Attackers continue to target Android more than any other mobile operating system, according to a new report released Tuesday, as Google’s platform played host to all but one of the new mobile malware families discovered last year.
Microsoft’s Windows Phone was the subject of the lone non-Android malware discovery, while Apple’s iOS escaped the year unscathed. The data was revealed by Symantec as part of the company’s annual internet security threat report.
The various app stores — both official and third-party — available to Android users continue to represent the platform’s biggest weakness. A Remote Administration Tool, or RAT, appeared last summer, for instance, in a number of apps on the Google Play store.
To highlight those app stores’ vulnerability, Symantec specifically called out “the release of an instant messaging application by a well-known smartphone vendor on the Android platform,” likely referring to BlackBerry’s BBM. “Attackers in turn took advantage of the popularity of the new app and released a variety of counterfeit versions bundled with adware. These apps were quickly removed from the Android marketplace, but not before accumulating a large number of downloads,” they added.
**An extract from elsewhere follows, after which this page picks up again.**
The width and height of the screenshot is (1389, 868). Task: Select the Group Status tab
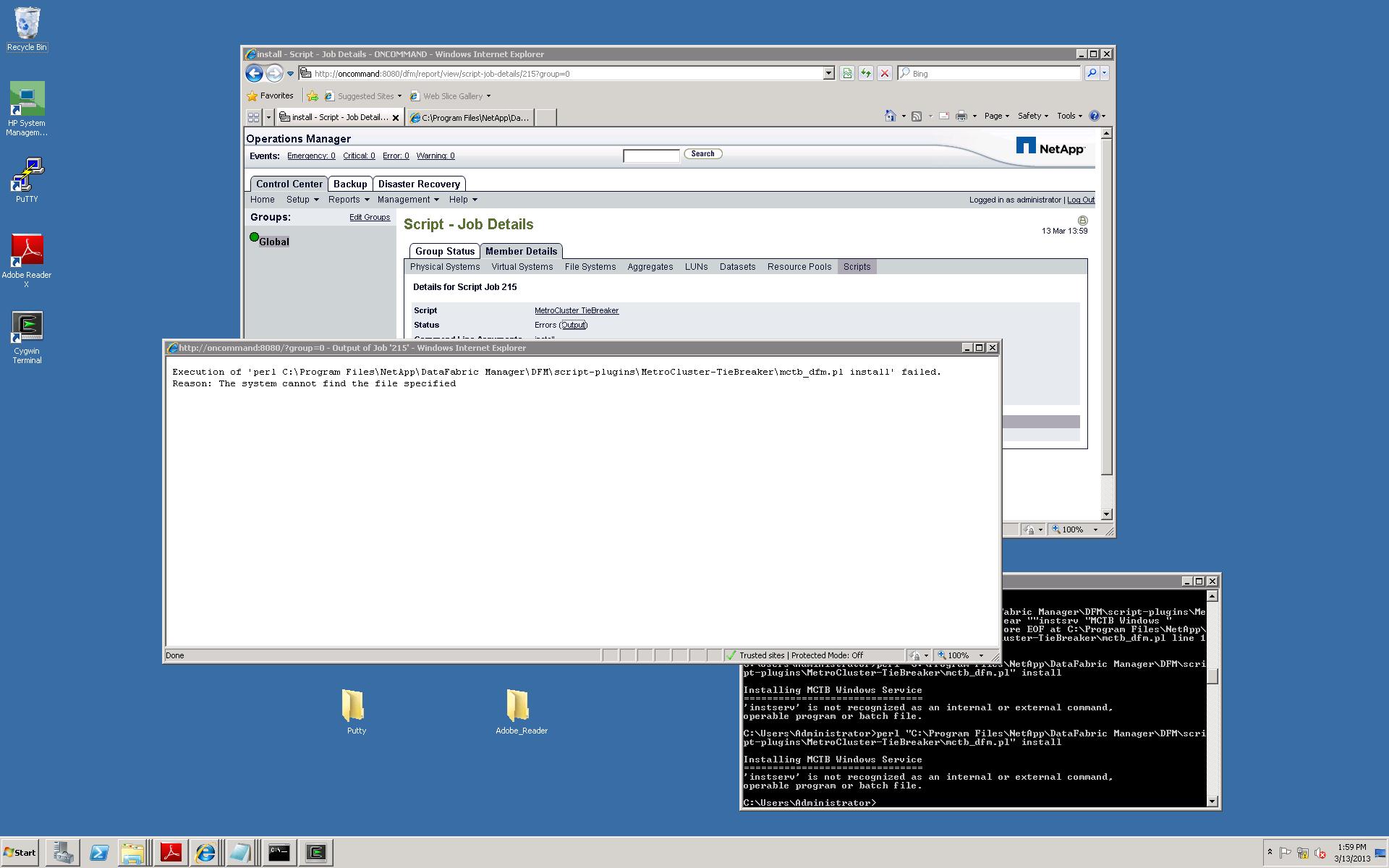click(x=444, y=251)
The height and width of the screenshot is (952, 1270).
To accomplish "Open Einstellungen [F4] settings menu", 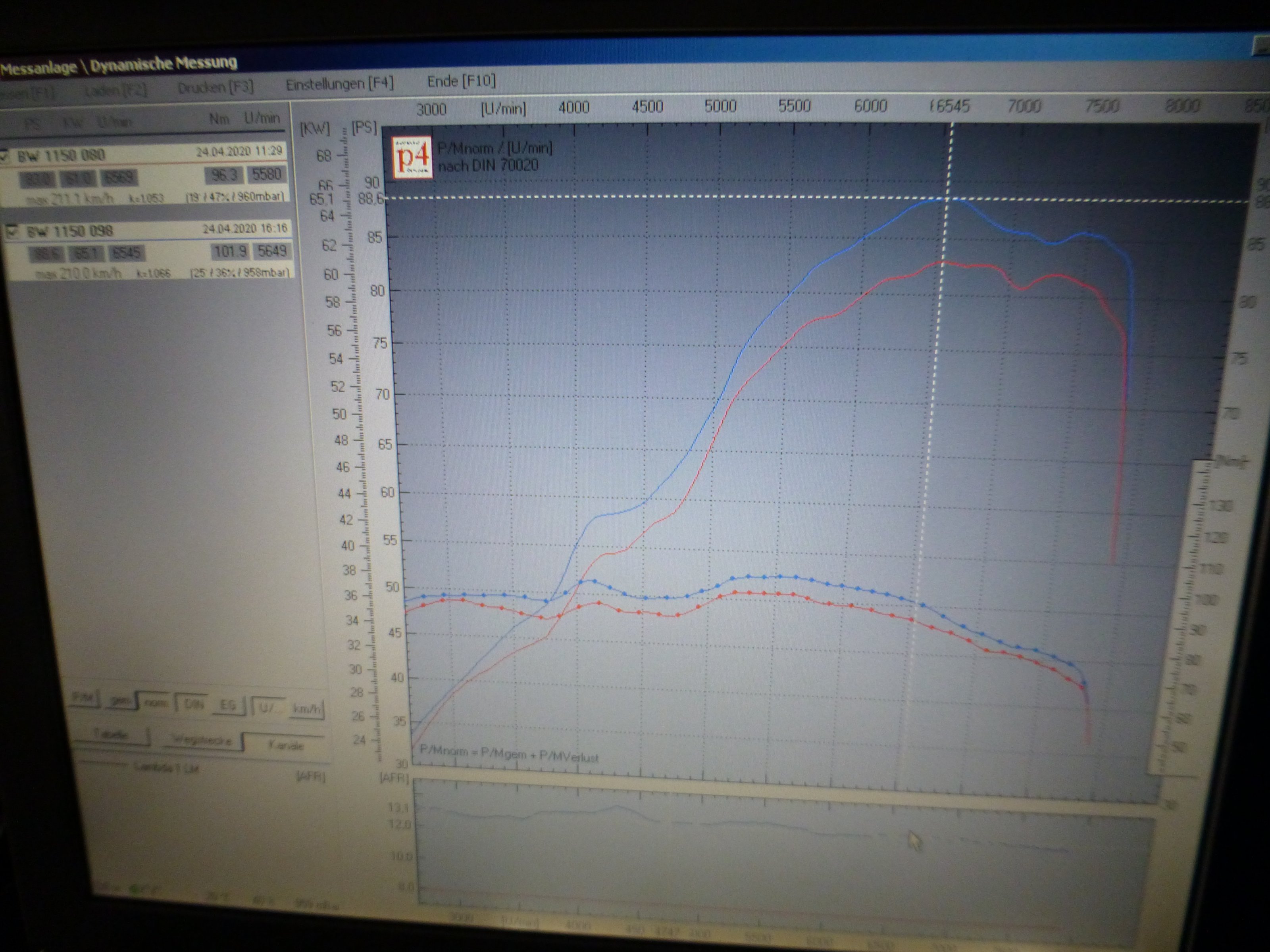I will click(x=339, y=84).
Still other threats masqueraded as legitimate apps. Android.Fakedefender purported to be a malware scanning app which was itself a trojan, extorting users to pay for the removal of other, nonexistent viruses that it claimed to have discovered after a system scan.
Android has also been subject to increasingly sophisticated attacks as its installed base grows, the report said. Malware authors have begun to branch out from simply attempting to steal users’ personal information to attacks traditionally seen on desktop operating systems, including hybrid campaigns that target both Android devices and PCs.
“The attraction of the mobile environment to attackers is clearly based on the size and growth rate of the user base today,” the report reads. “Yet it’s also based on the amount of personal information that’s easily attainable once an attacker is on the device. With the right permissions the device’s phone number, GPS coordinates, camera, and other information become readily available.”